= What is expected =
Looking at the data that follows, count the lines containing the word "navigation" and write down only that count.

= Saved entries =
● ● ● ● ● ● ●
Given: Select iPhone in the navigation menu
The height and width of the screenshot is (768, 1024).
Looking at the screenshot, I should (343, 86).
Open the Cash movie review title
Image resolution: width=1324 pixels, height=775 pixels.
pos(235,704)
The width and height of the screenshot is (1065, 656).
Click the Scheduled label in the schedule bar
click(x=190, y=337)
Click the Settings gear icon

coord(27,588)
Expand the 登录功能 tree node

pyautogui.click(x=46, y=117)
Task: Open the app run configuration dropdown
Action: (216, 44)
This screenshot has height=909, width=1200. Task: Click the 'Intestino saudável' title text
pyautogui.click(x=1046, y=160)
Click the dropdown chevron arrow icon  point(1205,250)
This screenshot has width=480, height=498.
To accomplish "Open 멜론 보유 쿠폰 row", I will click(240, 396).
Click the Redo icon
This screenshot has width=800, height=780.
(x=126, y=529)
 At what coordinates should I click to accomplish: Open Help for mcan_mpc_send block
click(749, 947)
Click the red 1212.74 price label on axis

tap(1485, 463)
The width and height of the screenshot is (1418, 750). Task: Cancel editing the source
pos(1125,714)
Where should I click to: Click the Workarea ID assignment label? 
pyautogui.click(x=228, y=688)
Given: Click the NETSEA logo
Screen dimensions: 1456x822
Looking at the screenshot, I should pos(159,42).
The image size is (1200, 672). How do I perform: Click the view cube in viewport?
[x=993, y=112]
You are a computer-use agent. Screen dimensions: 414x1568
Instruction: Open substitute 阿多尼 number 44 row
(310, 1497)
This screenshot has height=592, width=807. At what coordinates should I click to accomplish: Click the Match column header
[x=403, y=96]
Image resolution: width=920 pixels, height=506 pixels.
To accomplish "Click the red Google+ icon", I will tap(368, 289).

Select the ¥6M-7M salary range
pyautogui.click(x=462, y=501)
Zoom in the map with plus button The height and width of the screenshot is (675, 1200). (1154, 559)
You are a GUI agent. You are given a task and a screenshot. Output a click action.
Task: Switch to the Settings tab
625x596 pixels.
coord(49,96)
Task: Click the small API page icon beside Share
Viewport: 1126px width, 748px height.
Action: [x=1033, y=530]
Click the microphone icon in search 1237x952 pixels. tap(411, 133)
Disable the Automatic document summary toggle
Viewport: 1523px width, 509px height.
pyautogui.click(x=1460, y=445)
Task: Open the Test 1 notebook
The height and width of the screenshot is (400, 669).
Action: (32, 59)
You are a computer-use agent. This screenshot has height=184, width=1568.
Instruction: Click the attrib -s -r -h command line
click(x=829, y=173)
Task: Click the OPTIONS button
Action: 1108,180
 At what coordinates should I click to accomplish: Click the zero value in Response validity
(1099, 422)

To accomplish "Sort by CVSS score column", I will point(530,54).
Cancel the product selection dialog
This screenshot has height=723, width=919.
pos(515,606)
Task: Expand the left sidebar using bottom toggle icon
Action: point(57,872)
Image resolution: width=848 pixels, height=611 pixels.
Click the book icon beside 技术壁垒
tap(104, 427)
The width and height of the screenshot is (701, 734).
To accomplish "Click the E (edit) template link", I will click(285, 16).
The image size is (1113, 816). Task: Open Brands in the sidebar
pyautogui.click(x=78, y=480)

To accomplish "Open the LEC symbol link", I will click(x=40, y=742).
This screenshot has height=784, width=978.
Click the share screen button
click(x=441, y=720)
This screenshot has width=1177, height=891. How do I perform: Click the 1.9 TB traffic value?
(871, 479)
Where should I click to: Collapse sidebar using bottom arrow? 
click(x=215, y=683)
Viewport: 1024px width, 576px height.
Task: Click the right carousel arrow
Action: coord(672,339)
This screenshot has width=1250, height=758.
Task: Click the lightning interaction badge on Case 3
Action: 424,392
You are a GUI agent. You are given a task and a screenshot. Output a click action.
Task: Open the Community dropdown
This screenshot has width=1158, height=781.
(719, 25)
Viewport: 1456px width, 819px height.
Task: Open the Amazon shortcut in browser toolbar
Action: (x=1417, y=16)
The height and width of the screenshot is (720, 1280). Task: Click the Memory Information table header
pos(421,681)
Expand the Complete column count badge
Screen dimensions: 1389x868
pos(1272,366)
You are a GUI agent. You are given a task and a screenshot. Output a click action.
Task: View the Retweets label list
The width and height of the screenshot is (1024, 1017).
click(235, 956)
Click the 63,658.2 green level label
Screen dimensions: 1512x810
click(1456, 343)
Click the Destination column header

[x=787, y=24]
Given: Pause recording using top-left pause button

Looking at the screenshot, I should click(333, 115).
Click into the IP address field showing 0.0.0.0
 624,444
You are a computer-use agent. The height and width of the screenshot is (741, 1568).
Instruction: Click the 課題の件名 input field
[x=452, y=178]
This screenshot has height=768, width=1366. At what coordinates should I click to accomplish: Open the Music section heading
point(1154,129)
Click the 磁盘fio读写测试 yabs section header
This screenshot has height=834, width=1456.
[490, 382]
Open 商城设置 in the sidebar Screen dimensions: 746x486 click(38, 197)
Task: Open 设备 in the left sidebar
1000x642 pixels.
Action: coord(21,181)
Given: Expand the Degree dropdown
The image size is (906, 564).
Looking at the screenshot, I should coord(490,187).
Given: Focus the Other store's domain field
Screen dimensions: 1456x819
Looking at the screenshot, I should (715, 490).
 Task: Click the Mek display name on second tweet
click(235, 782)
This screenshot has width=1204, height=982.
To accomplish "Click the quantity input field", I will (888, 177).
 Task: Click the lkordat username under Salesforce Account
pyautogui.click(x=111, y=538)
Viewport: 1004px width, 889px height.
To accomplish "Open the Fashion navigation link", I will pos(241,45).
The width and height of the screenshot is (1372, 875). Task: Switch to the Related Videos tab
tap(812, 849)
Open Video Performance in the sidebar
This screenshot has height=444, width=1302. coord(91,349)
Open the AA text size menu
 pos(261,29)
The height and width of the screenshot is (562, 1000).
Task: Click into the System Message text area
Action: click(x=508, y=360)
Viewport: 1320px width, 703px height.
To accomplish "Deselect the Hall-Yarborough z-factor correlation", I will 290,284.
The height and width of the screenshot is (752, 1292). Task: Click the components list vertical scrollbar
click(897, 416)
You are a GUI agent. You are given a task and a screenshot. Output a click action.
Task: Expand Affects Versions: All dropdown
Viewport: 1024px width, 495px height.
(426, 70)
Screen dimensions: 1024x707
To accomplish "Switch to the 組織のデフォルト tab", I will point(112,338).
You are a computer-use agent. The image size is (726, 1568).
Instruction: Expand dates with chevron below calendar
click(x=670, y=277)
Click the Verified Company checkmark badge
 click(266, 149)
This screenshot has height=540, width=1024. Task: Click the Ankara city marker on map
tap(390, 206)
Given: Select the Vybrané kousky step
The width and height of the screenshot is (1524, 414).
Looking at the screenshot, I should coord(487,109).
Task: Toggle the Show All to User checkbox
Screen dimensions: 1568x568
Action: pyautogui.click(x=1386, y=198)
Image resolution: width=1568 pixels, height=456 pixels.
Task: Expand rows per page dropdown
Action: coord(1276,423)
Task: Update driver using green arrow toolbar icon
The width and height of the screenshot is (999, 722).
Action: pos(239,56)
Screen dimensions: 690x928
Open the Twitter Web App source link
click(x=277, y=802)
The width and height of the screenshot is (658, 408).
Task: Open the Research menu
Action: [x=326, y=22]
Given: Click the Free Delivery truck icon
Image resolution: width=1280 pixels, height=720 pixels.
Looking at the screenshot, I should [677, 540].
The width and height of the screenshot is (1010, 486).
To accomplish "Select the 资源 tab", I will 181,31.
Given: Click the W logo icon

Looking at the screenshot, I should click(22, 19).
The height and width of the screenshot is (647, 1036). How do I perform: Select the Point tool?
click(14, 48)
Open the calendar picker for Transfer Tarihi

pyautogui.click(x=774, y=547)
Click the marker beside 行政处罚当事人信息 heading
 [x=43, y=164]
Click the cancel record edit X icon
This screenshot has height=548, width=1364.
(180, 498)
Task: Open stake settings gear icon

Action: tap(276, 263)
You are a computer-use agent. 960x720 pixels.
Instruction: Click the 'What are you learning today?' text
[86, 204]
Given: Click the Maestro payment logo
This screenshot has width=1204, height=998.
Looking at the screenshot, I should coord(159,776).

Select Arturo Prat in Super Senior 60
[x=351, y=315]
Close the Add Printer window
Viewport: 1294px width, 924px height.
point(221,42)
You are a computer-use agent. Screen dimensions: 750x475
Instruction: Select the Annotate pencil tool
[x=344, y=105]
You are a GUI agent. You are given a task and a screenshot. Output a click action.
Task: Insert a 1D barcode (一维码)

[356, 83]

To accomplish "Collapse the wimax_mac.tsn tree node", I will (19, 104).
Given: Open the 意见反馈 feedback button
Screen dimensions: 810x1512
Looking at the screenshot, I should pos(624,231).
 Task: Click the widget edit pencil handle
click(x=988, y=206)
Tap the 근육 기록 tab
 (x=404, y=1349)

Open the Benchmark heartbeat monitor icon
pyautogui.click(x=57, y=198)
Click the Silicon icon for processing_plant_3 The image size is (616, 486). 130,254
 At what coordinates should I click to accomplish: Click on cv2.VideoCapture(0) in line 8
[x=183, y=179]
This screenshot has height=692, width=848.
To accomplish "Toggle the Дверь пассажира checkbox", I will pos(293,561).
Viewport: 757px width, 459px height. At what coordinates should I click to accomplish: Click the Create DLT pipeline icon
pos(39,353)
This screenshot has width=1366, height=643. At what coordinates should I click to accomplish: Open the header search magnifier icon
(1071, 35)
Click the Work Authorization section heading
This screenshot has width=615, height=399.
● ● ● ● ● ● ●
= Solution to this problem =
2